Через час Константин Алексеевич уже сидел в автобусе. Мимо мелькал американский пейзаж: газолиновые станции, газоновые лужайки и белые домики…
Трудный день кончался. Константин Алексеевич дремал и, успокоенный, даже с некоторым душевным подъемом, думал о том, что замело тебя снегом, Россия, а злые ветры поют над тобой панихиды… И ему казалось, что в судьбе России и в его личной судьбе было нечто общее.
Николка
История эта начинается на подобие святочного рассказа, только в конце ее нет, как подобает в таких случаях, мира на земле и в человецех благоволения. А начало было такое: на рассвете холодного, декабрьского дня, в гостиной запела птица. Это звучит неправдоподобно.
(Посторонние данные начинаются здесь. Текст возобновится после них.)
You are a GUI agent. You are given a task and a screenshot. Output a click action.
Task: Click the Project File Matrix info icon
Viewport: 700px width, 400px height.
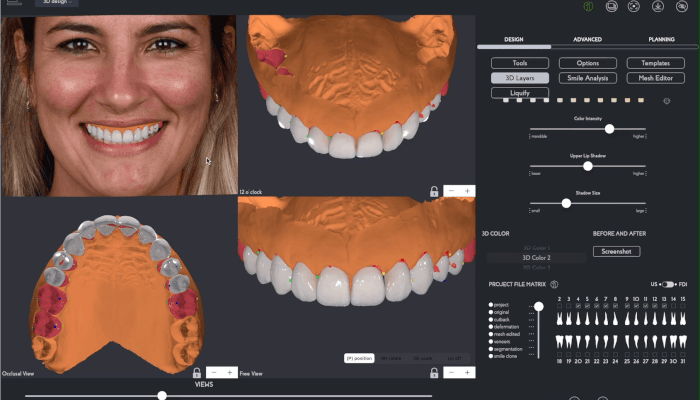tap(554, 284)
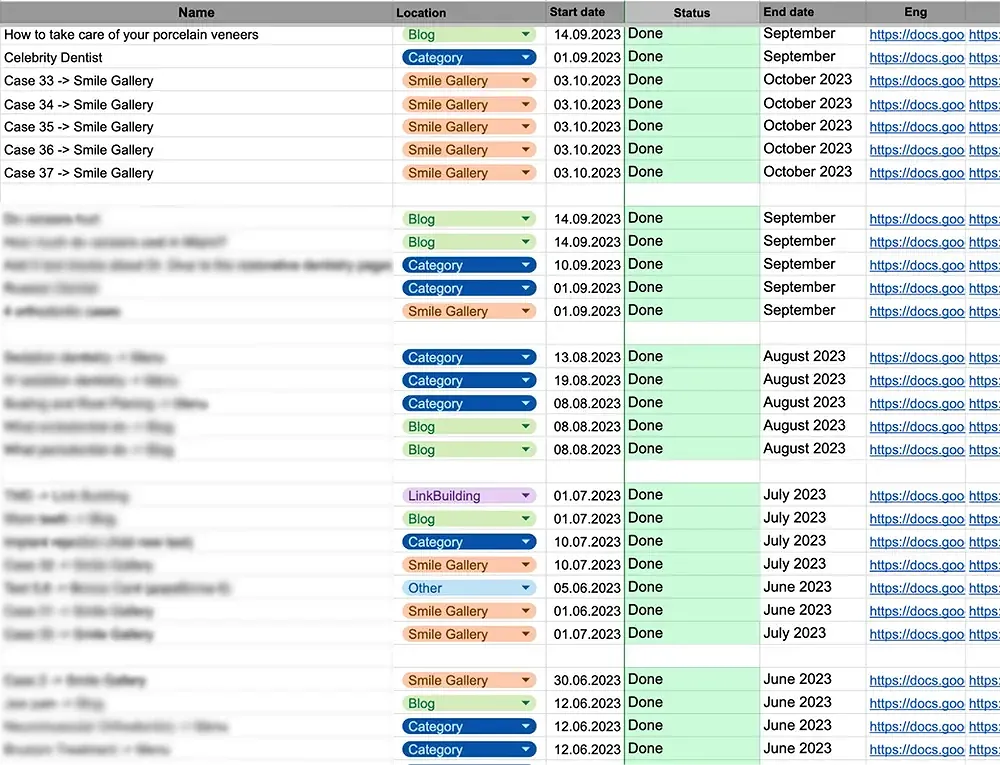Select the 30.06.2023 start date cell
Viewport: 1000px width, 765px height.
585,680
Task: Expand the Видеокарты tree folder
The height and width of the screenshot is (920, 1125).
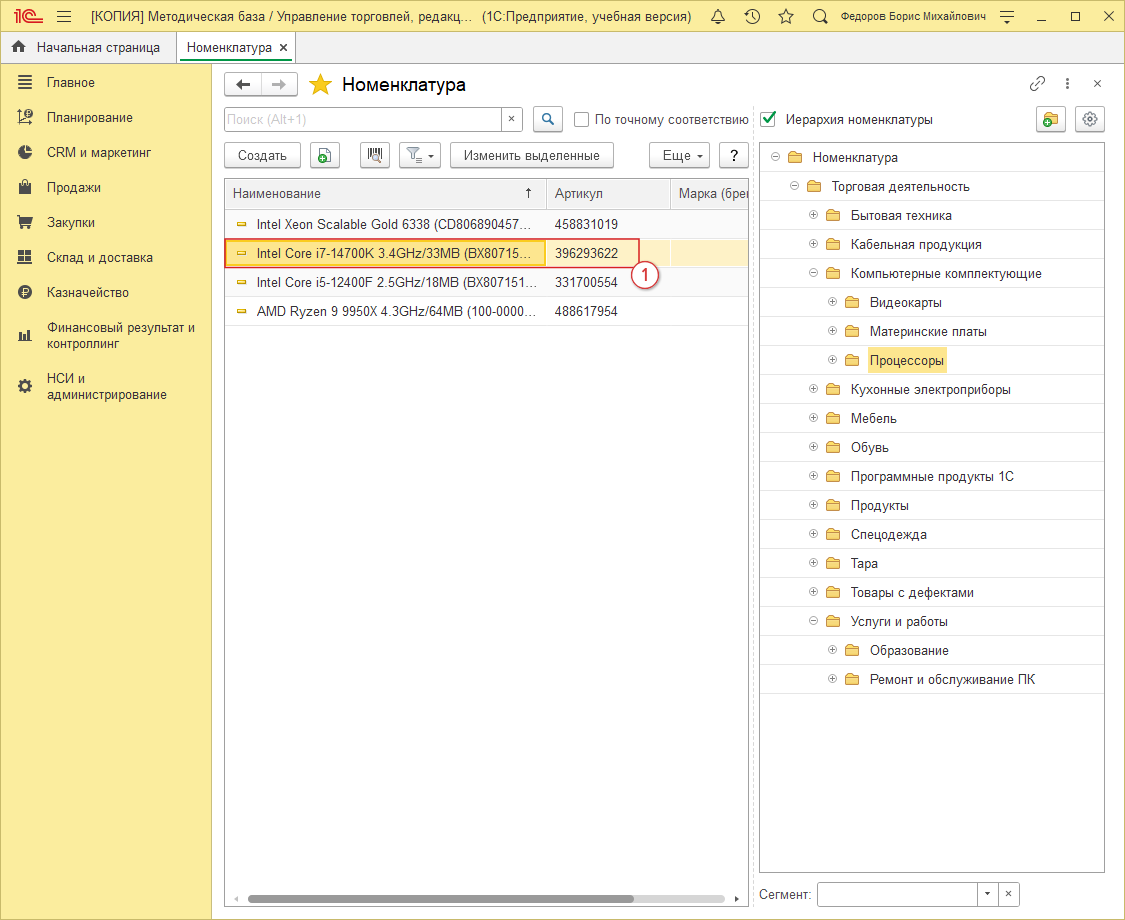Action: tap(833, 302)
Рассветы большого города имеют свои собственные, особые звуки, ничего общего с пением птиц не имеющие, — звонкие шаги прохожего, торопящегося на работу, грохот выдвигаемых мусорных ящиков, или первый автобус, еще не проснувшийся от долгой гаражной ночи, с легким скрипом уходящий в туманную даль мокрого авеню. Просыпались вы от равномерного и резкого чирканья железных лопат по тротуарам? Над городом стоит странная, необычная тишина, и только этот звук, доносящийся с разных концов улицы, вдруг наполняет душу радостным сознанием: ночью выпал снег, и его сейчас расчищают… Кстати, и в это утро шел снег, но какой-то ленивый, мокрый, и пение птицы в гостиной показалось совершенно невозможным.
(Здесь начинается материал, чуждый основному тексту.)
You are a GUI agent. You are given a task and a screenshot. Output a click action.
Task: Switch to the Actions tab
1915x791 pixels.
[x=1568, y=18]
— Птица поет, сказала жена. В гостиной птица…
Значит, я не спал, мы оба слышали это пение.
Нужно было встать, выйти из теплой постели в комнату с открытым окном, — ужас зимних пробуждений в ледяном холоде, в полумраке, с тяжелыми мыслями..
Еще на одно мгновенье я закрыл глаза, прощаясь с блаженством тепла, потом поднялся рывком, натянул халат и вышел в гостиную… И в ту же секунду что-то маленькое, серо-желтое, очень испуганное и жалкое пролетело по комнате, описало полукруг и уселось у меня на плече.
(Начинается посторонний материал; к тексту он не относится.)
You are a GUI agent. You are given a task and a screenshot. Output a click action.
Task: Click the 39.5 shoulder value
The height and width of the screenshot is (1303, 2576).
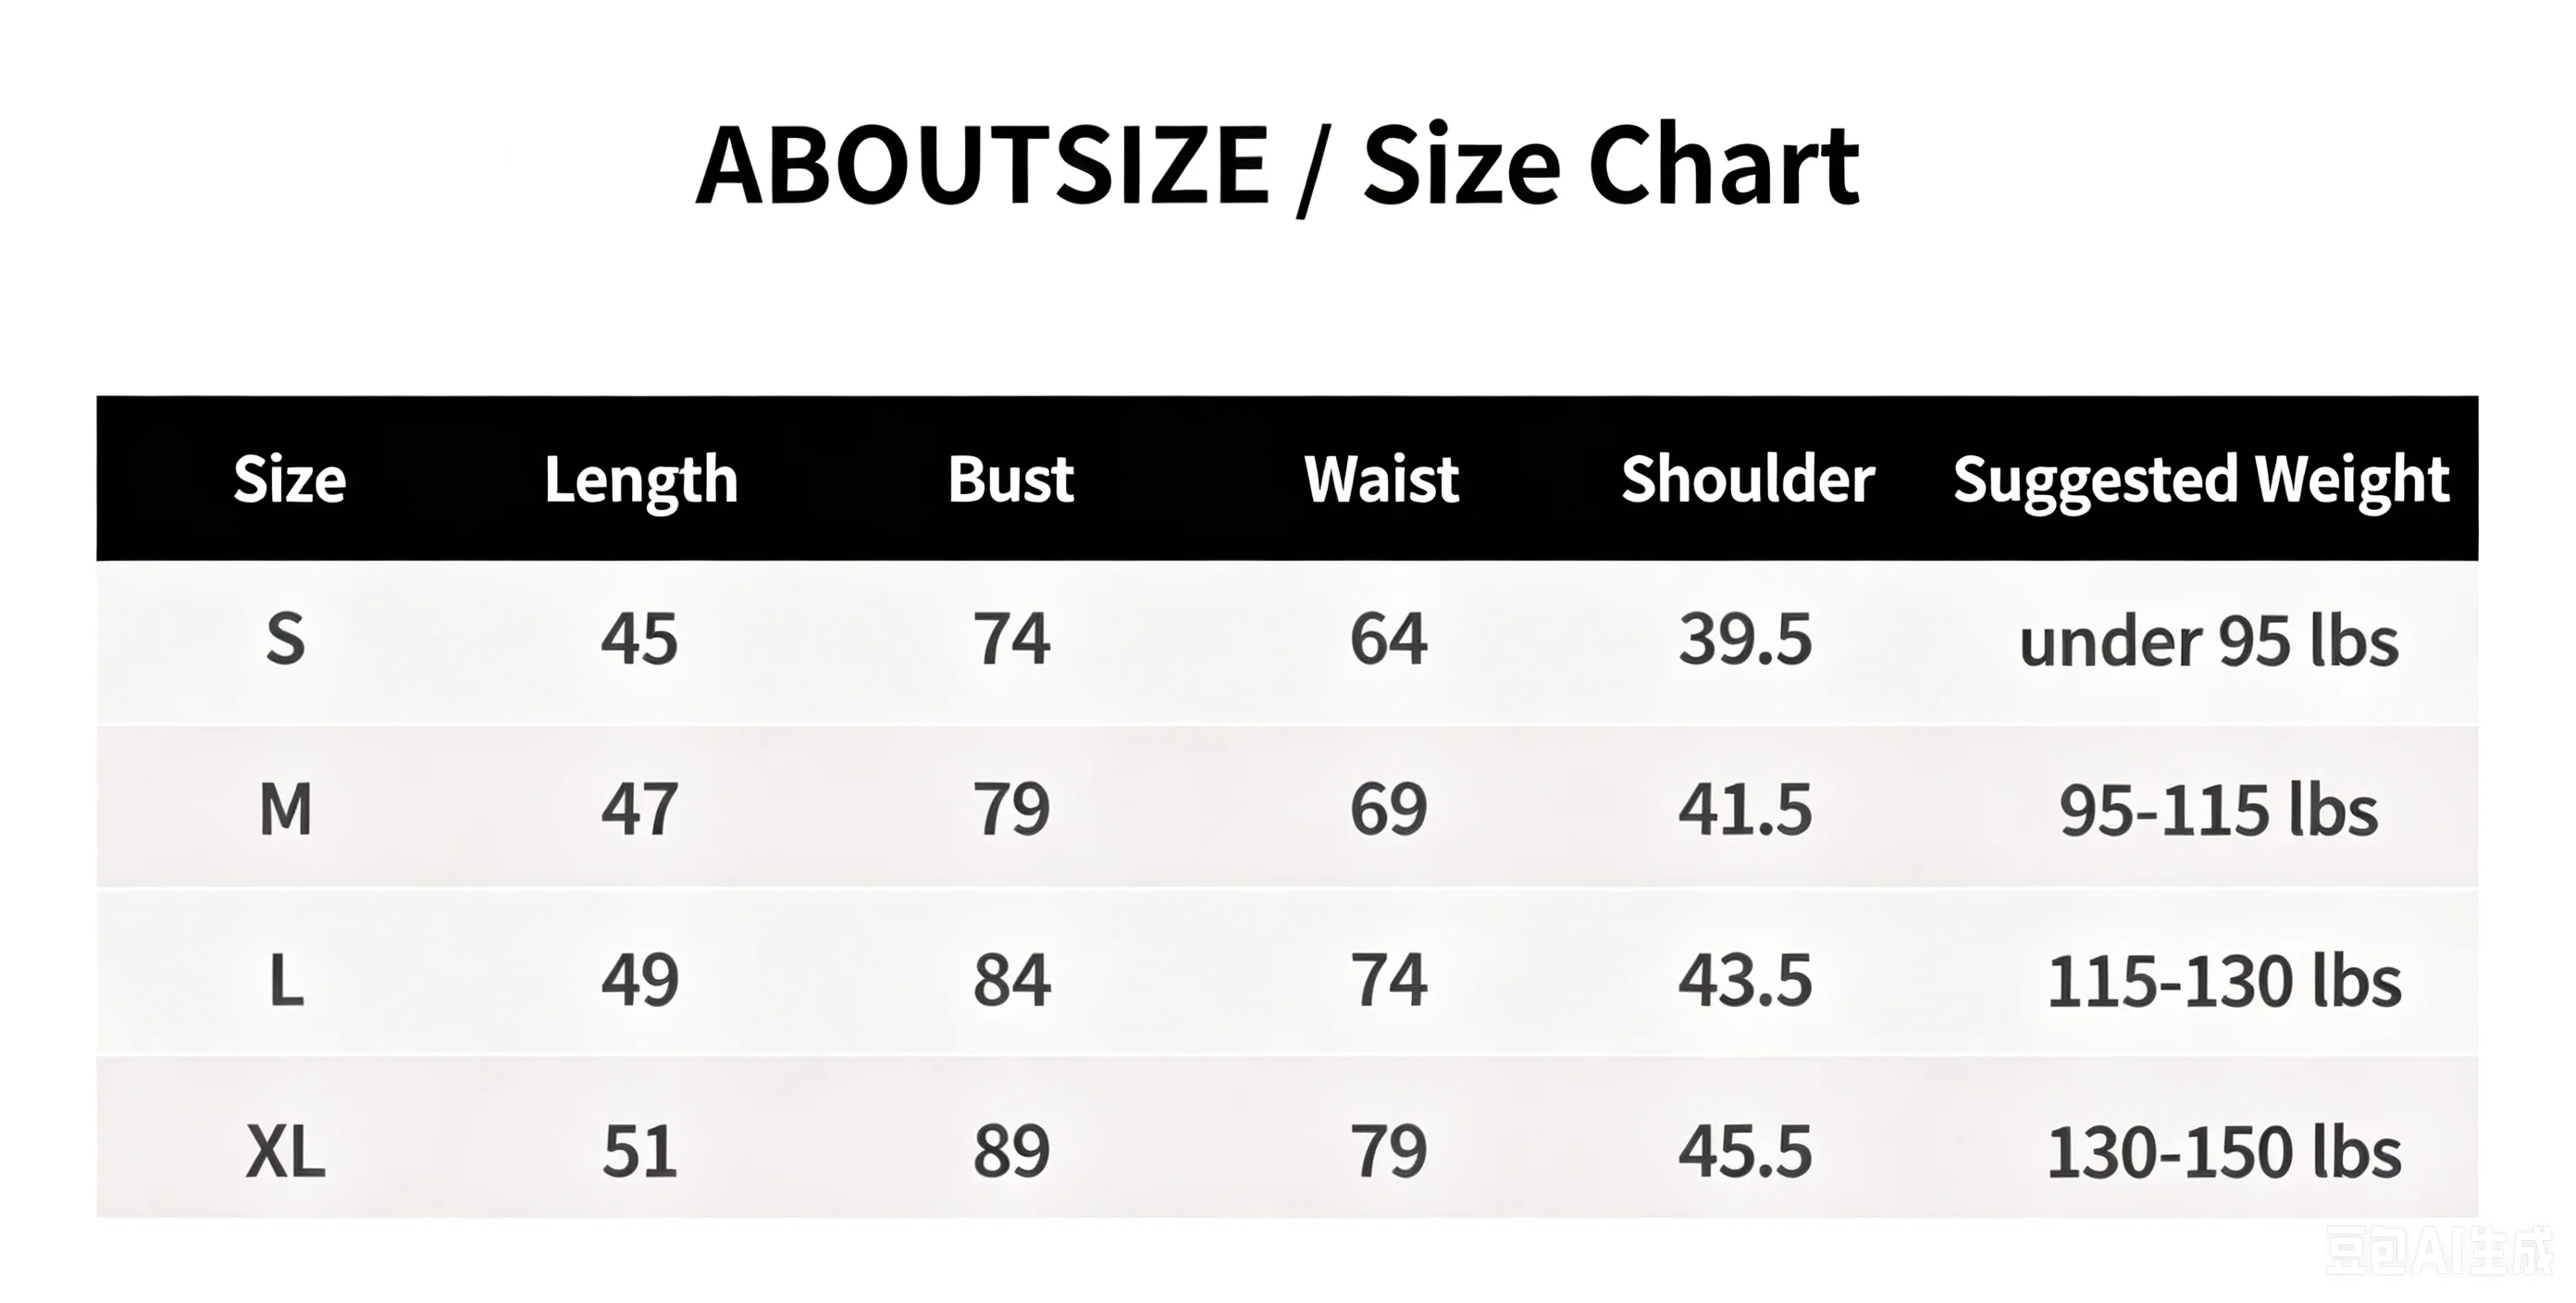tap(1745, 639)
— Ты что здесь делаешь, пичуга?
В ответ она начала жалобно пищать, — вы слышали, как плачут птицы? Ей было холодно, она промокла, была взъерошена и страшно напугана. Вылететь из своей клетки в окно, случайно оставленное открытым, оказаться вдруг на зимней, снежной улице, в огромном, незнакомом и страшном мире, где нет удобных для сиденья жердочек, нет зерен и свежей зелени, а только фасады буро-коричневых домов, мокрые карнизы и крыши, на которых снег смешивается с черной сажей. И самое страшное — это пространство, огромное пространство улицы, невозможность найти то единственное в мире окно, которое было открытым, и за которым остался дом, спокойный, привычный уклад жизни, собственная, такая любимая, навсегда утерянная клетка.